Pero además de cumplir con nuestra misión tenemos que ser capaces de
generar resultados, dar trabajo, ser eficientes, ser innovadores y ser competitivos. En ese orden. Es decir, si la empresa no genera resultados ninguna de
las otras circunstancias se da, no puede crear empleo, no puede ser eficiente
ni hacer las cosas mejor que la competencia y no es innovadora tampoco. No
se trata de inventar cada día un producto. Ser innovador significa preguntarse
cada día qué puedo hacer yo para mejorar tanto en mi vida personal como en
mi vida como profesional que trabaja en
una empresa.
Junto a ese cumplimiento de la misión, la sociedad, la opinión pública, el
mundo le pide a las empresas y a las organizaciones que sean capaces en estos
momentos de asumir un compromiso
solidario con la sociedad y con el entorno. El compromiso no es más que prometerse con, es decir hacer lo posible
para seguir una vía junto con otras personas que están de acuerdo en que ese es
el camino que queremos seguir. El compromiso supone asumir directamente la
posibilidad de un futuro, hacer con otras
personas las cosas que todos queremos
hacer en pos del bien común.
Según Forbes en las 100 mayores
economías del mundo prácticamente la mitad son empresas. Hoy el hombre más poderoso del mundo, el hombre más rico del mundo, y seguramente
nos debería dar vergüenza decirlo, tiene
más fortuna que un 20 por ciento de la
población mundial. El 20% de los desfavorecidos tienen menos ingresos que el
hombre más rico del mundo (según Forbes). Jamás se había dado esto en la historia de la humanidad.
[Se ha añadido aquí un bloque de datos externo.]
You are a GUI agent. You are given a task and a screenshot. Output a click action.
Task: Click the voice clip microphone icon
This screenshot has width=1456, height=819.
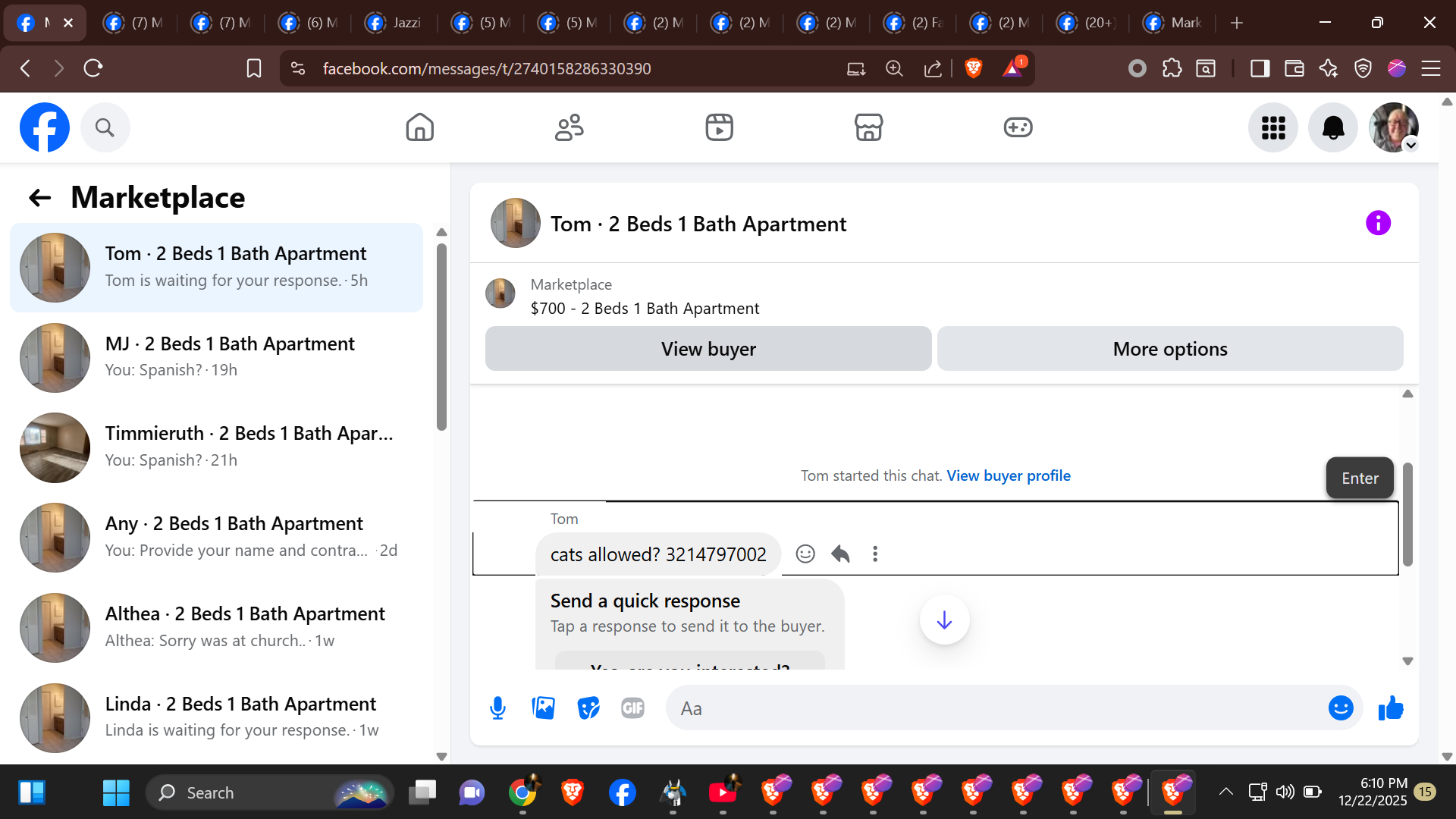497,708
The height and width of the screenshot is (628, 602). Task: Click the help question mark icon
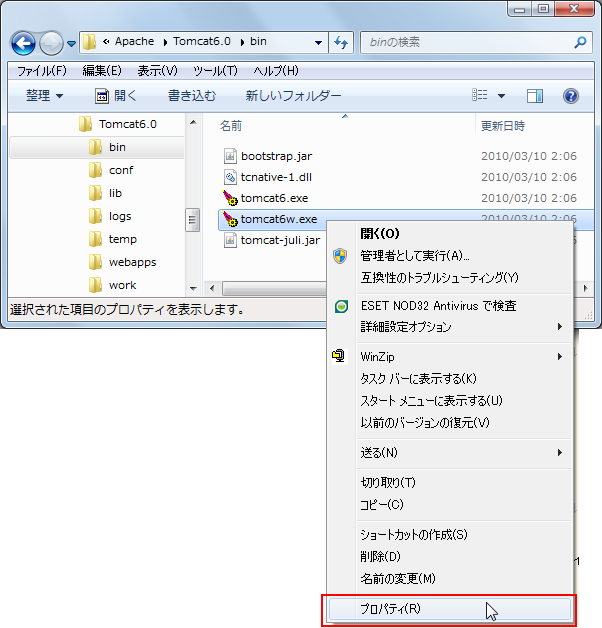point(571,96)
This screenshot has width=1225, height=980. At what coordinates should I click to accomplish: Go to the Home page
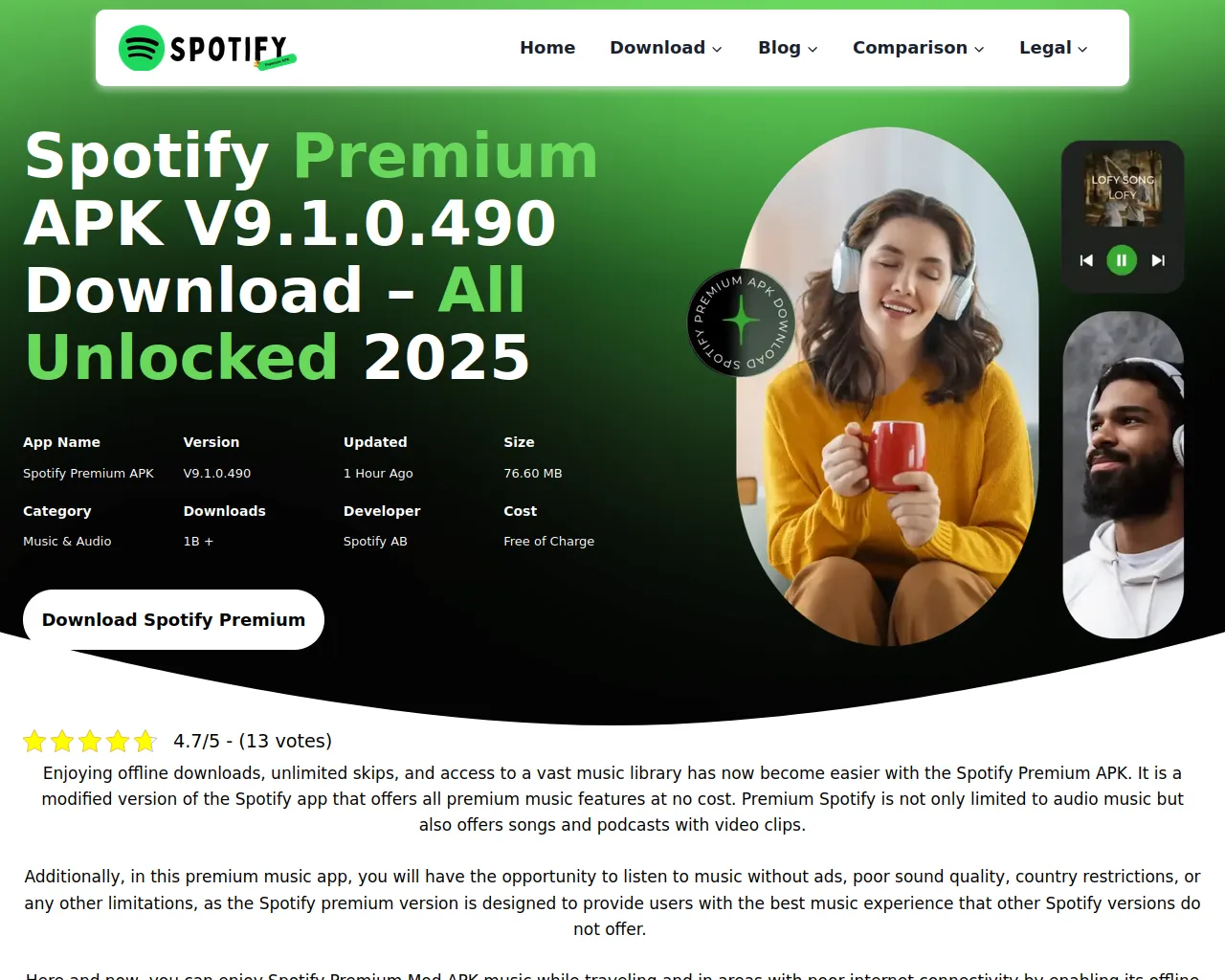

Quien tiene el poder tiene la responsabilidad. La empresa, las organizaciones, las instituciones, tienen hoy un poder desconocido hasta este momento. Y
quien tiene ese poder, tiene la responsabilidad de hacer cosas por el conjunto de
la humanidad, de forma tal que no solo
cumpla con su deber, y dé resultados y
cree empleo, sea innovadora, sino que de
verdad asuma ese compromiso que tiene
con el conjunto de la sociedad.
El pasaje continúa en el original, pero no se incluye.